Thanks so much for your response. What is the best workflow if I’m working on a site where I may not get a FIX every time? I was surveying today and I had my base set up in a pretty open area with good sky view but I would try and get shots that were on the other side of the house, close to the building and it just wouldn’t get a fixed solution. This happened in some other areas as well. I wasn’t very far away from the base so I’m confused why I wouldn’t be getting a fix. It seems like kind of a big limiting factor if I can’t get shots of the entire exterior of a building just because the base is only 50 feet away on the other side of the house.

I’m just trying to figure out the best way to get the most accurate readings. Many of the sites I work on are not in an open field so it’s hard to imagine that I’ll always have a perfect sky view. Would moving the base to the other side of the house to a known point help this?
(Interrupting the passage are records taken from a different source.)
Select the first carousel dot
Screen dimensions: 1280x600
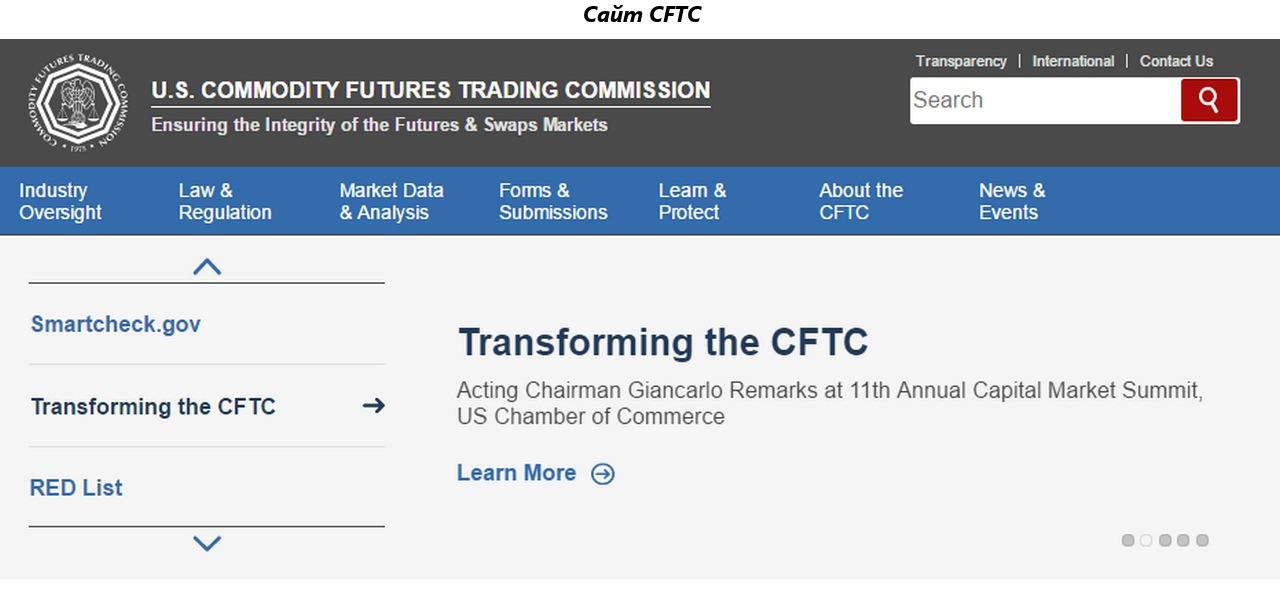(x=1128, y=540)
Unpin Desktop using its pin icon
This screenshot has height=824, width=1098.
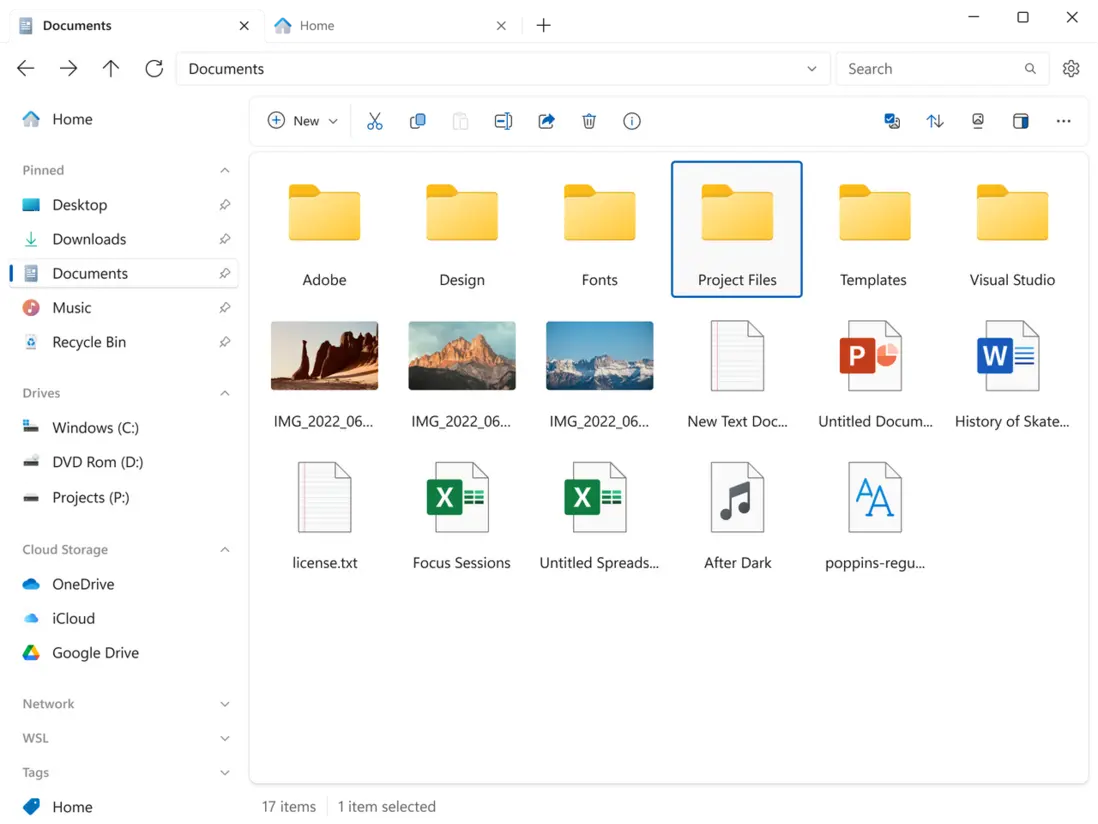coord(225,205)
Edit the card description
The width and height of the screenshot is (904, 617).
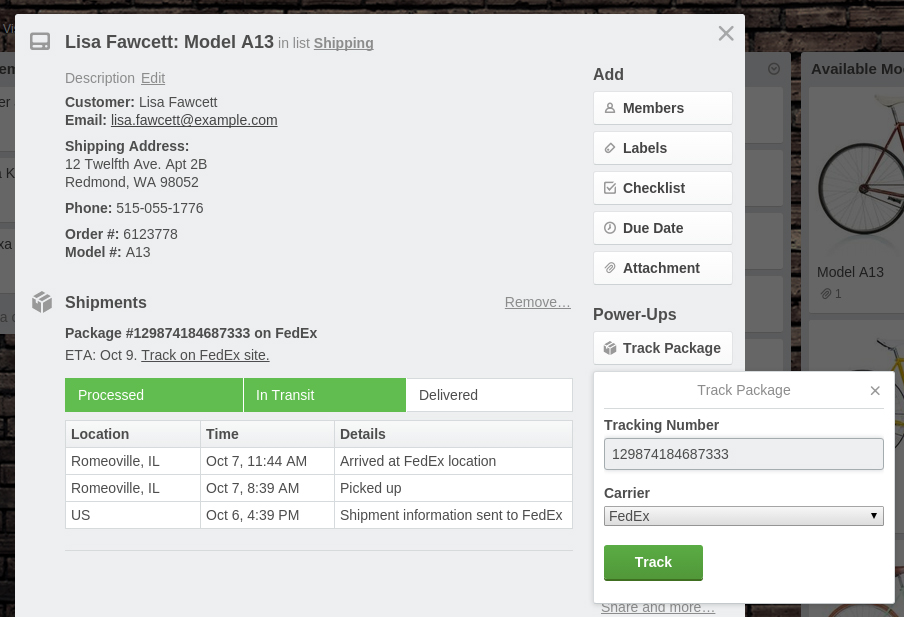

I’m sure it’s a user error on my end but the rover seemed to be switching in and out of FIX and Single a lot today. I also couldn’t get into my logging settings after I was done. The button was greyed out even though I was logging the whole time. Is there a way to retrieve this after the fact?


Tall obstructions and GPS do not always get along. Being up against things like Houses, Hills, etc. shield most of the sky, meaning that the GPS signals are also shielded, meaning the chances of maintaining a fix become next to impossible.
To have good performance, both the Base and the Rover need a good sky view, not just the base.
If you can, elevate the receiver above any obstructions. If you can’t, perhaps you’d need to use other methods for this type of survey?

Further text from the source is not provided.